I am thankful to President Bush because he had the courage to make the decision to fight in Afghanistan and Iraq. Saddam Hussein was a problem not only for Iraq but for other countries as well. The American and British invasion has broken the rule of this dictator. The situation in Iraq is very difficult and dangerous, but the coalition must remain until there is no further threat from the insurgents.
Luigi Gianola
Como, Italy

Living the Enhanced Life
Re your special report “Visions of Tomorrow” [Oct. 25]: No single nation is self-sufficient in today’s global society; we need one another’s food, inventions, technology, banking, credit, tourism, music and fashion. International exchange students help us participate more fully in a world that is becoming increasingly linked by communication, transportation and trade. We can no longer be blinded by prejudice and narrow-mindedness. We can change the world by overcoming the barriers among people. Then we can leave the 21st century knowing that we have broken the pattern of divisiveness.
Jordan Ernest-Nyembe
Dar es Salaam, Tanzania

Lucky Pierre: A Real Pro
Presidential press secretary Pierre Salinger [MILESTONES, Nov. 1] became acquainted with John F. Kennedy while working with Bobby Kennedy on a Senate subcommittee in the late 1950s. TIME described Salinger’s role in the Kennedy Administration in an Oct. 16, 1964, report:

“J.F.K. was then running for the 1960 Democratic presidential nomination, and Salinger joined the team as chief press aide … Salinger came to love his job and to worship Jack Kennedy. After Kennedy was elected, he named Salinger as his press secretary, and Pierre soon became an institution of his own. There was Pierre aboard the Honey Fitz in slacks of shocking pink; Pierre in blue and yellow shorts, chugging over the decorous grass tennis courts of Newport; Pierre flailing away on the Hyannis golf course while Kennedy watched in fond amusement … Sometimes White House newsmen got annoyed with Pierre’s ways, thought he was considerably less than fastidious with facts. But by and large they came to admire him as a real pro, one who was calm, cool and correct in moments of real emergency, such as the Cuba missile crisis.
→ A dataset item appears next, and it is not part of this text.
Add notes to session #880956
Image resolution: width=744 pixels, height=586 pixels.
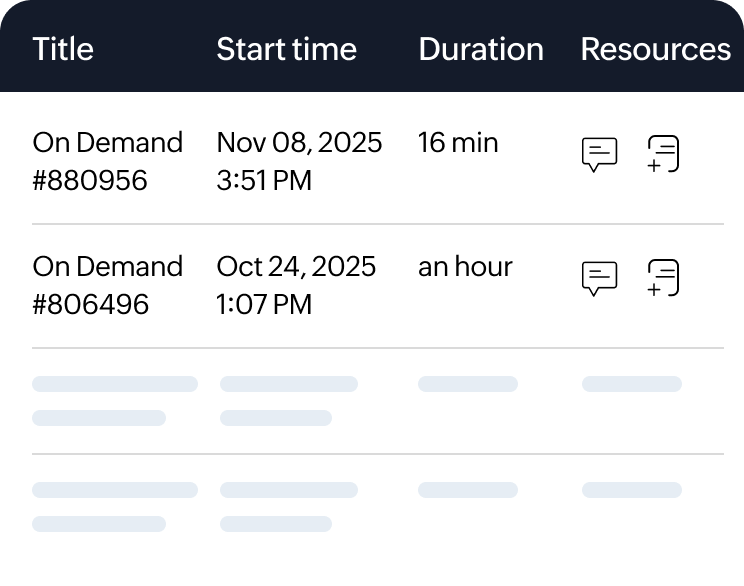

When Jack Kennedy died, part of Pierre died with him. Certainly the White House never again seemed the same to Salinger. Lyndon Johnson laughed at Pierre, not with him.”

Arms and the Man
As we noted in our MILESTONE on foreign-affairs and arms-control specialist Paul Nitze [Nov. 1], he was the consummate Washington insider who made his mark in a number of official positions. As nuclear arms-reduction negotiator, he was covered by TIME correspondent Strobe Talbott, who wrote a profile of Nitze when Ronald Reagan and Mikhail Gorbachev signed the historic arms accord reducing their countries’ arsenals of nuclear weapons [Dec. 21, 1987]:

“He was a canny and successful Wall Street investment banker while still in his 20s, a yuppie before his time. But in 1937, at the age of 30, Paul Nitze experienced a Saul-on-the-road-to-Damascus conversion. He took a leave from the firm of Dillon, Read & Co. to tour his family’s ancestral homeland, Germany. Deeply disturbed by what he saw of Adolf Hitler’s rule, he returned homebut not to the world of high finance and private wealth. Instead, he went back to his alma mater, Harvard, to study history, sociology and philosophy: ‘There were big issues, big questions, big problems in the world. I wanted to come to terms with them. I couldn’t do that making money’ … He is one of the last of a breed of patrician policymakers who, immediately after World War II, helped rebuild Western Europe with the Marshall Plan and defend it by establishing the North Atlantic Treaty Organization.”